**Work to complete**
Copy, with no pictures, the line that contains "Where should I" and each line after it down to the end of the entries below, exactly.

**Saved entries**
****
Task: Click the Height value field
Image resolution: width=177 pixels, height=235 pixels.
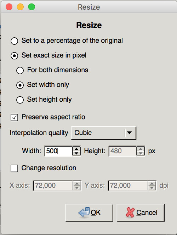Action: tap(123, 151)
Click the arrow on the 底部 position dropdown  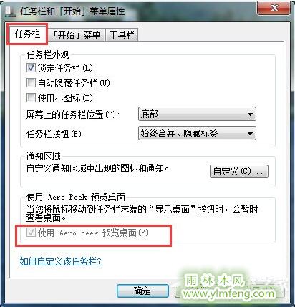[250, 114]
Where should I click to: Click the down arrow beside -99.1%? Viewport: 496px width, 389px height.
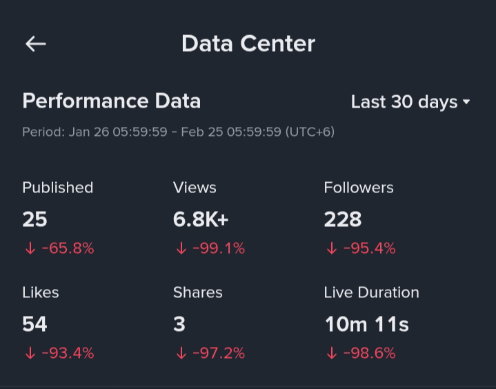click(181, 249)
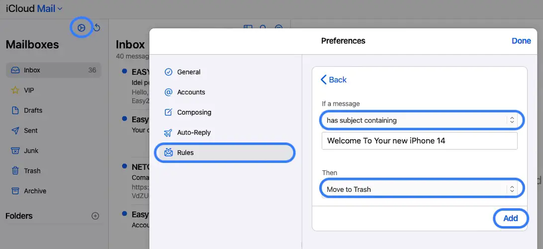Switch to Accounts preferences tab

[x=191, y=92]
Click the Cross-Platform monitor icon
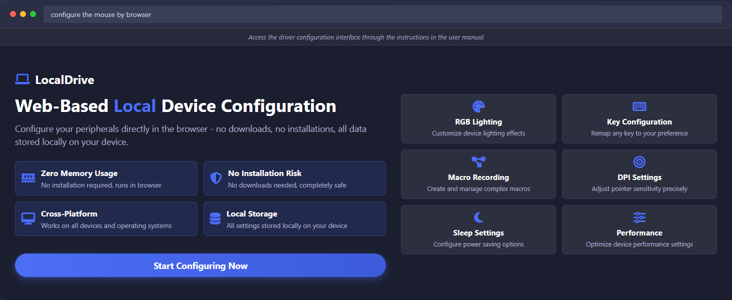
****
**Task solution**
Where should I click to: Click the down arrow beside -99.1%? Viewport: 496px width, 389px height.
click(181, 249)
Switch to Accounts preferences tab

[x=191, y=92]
Click the Cross-Platform monitor icon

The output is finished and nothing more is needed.